Bambino a Roma, lançado em julho de 2024, é o romance mais recente de Chico Buarque. Traz memórias romanceadas da sua infância em Roma, onde morou entre 1953 e 1954. Interações com a família, colegas de escola e amigos do bairro, passeios de bicicleta, paixões platônicas, tudo contado com a maestria de quem tem domínio perfeito do idioma e da arte de contar histórias.

Contos escolhidos reúne histórias curtas de Aldous Huxley, abordando a condição humana, impactos da modernidade e dilemas morais. Gostei muito de O pequeno Arquimedes, sobre um menino italiano que se revela um gênio da música. Outra ótima é sobre uma mulher inglesa em sua villa italiana, entediada com a monotonia do casamento, que vive um romance extraconjugal. Ótimo “plot twist”.

Famílias terrivelmente felizes, de Marçal Aquino, traz 13 contos com personagens que enfrentam situações-limite do cotidiano, como traições, violências e desejos reprimidos. Com estilo afiado e econômico, Aquino é mestre na narrativa curta. Gostei, mas achei meio desigual. Há contos excelentes e outros nem tanto, mas vale a leitura.
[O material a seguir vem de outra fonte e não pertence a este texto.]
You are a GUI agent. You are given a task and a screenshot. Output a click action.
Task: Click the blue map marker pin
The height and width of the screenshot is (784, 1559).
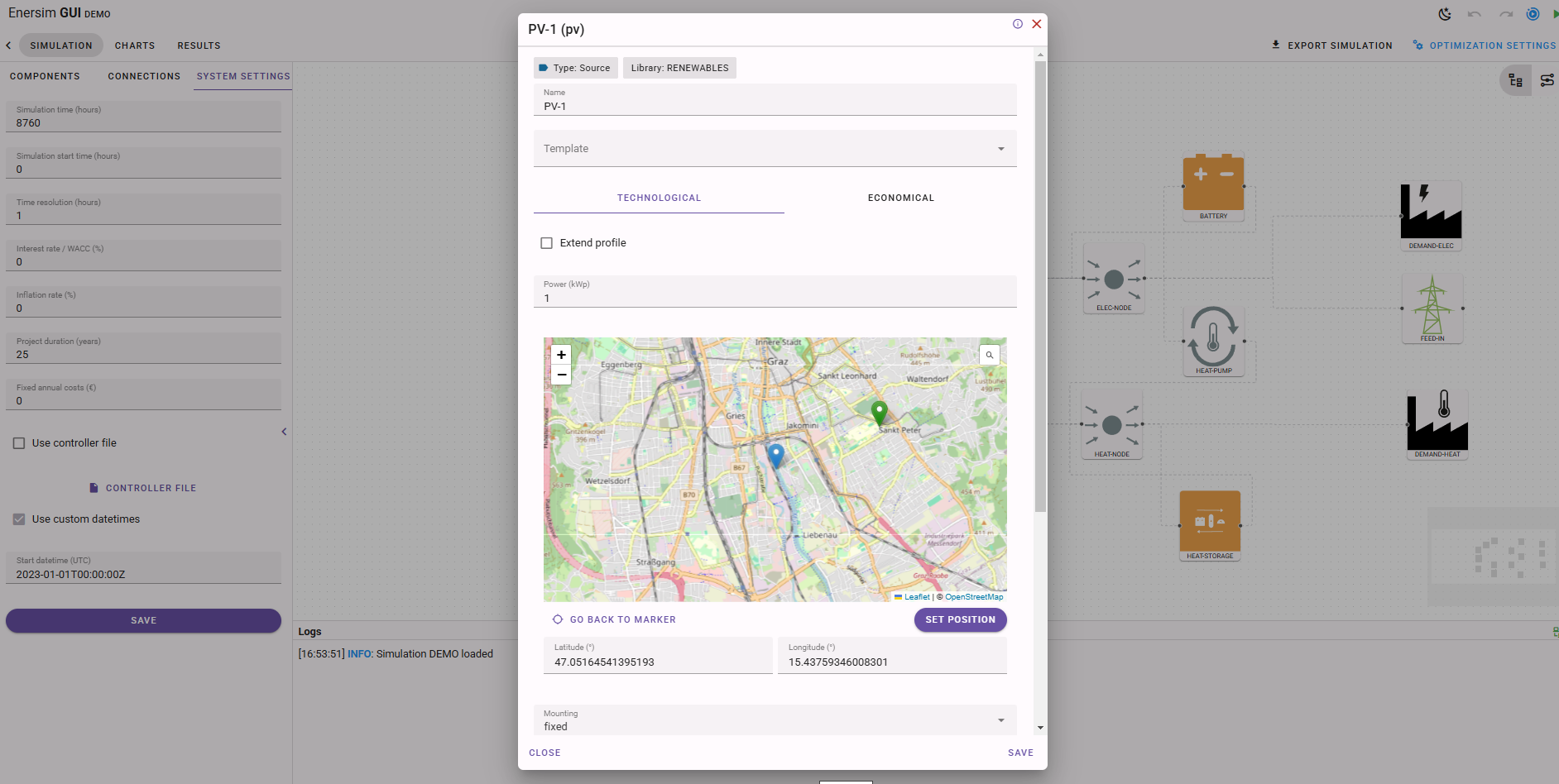[775, 455]
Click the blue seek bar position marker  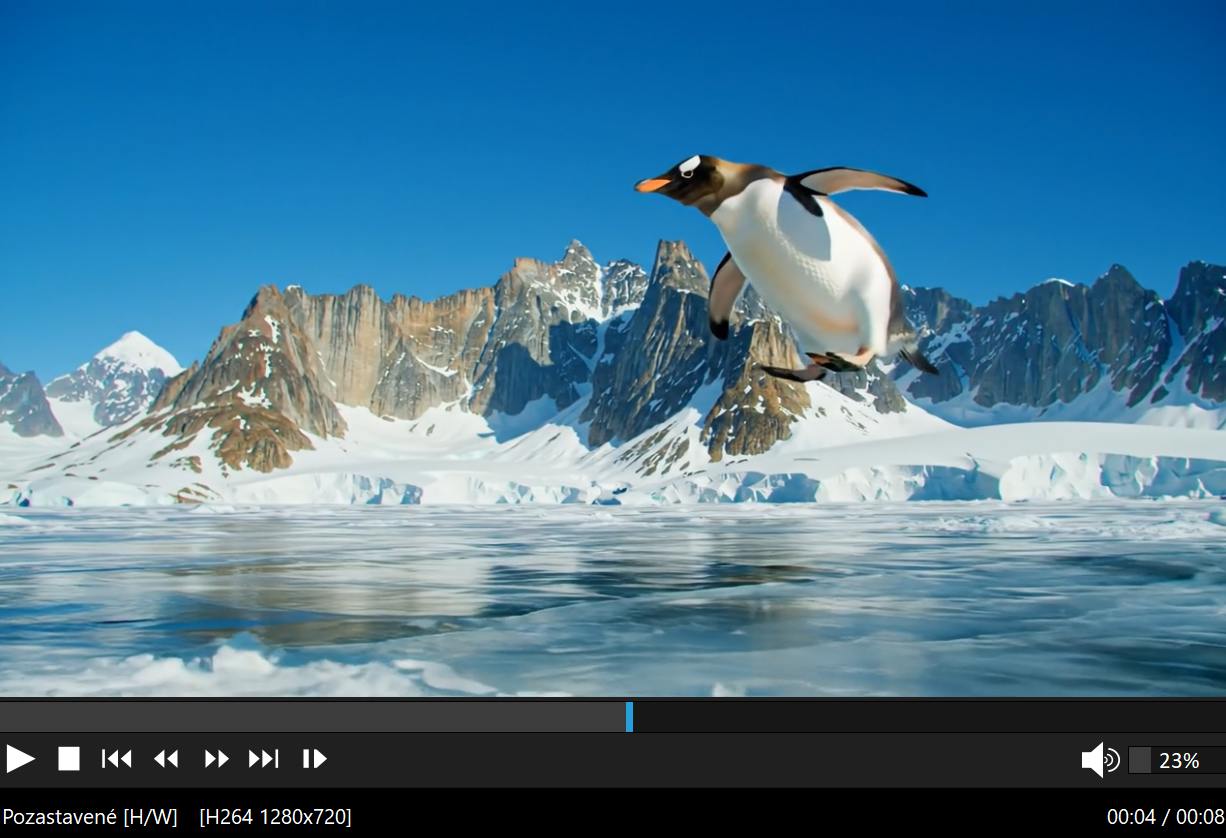629,717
Garoto devora universo, do jornalista australiano Dalton Trent, foi outra boa descoberta. A história se passa no subúrbio de Brisbane e é contada por um garoto de 12 anos que vive situações complicadas com leveza e humor: mãe dependente de heroína, padrasto traficante, irmão mais velho que não fala e é clarividente, pai omisso, babá ex-presidiário. Virou série na Netflix, bem adaptada.

O verão sem homens, de Siri Rustvedt, conta sobre Mia Fredrickson, poeta de 55 anos que sofre um colapso nervoso depois da separação. Para se recuperar, ela se refugia na cidade natal em Minnesota, onde convive com a mãe e um grupo de amigas idosas, além de algumas adolescentes a quem dá aulas de poesia. Bonito. Siri é viúva do escritor Paul Auster, que morreu em 2024.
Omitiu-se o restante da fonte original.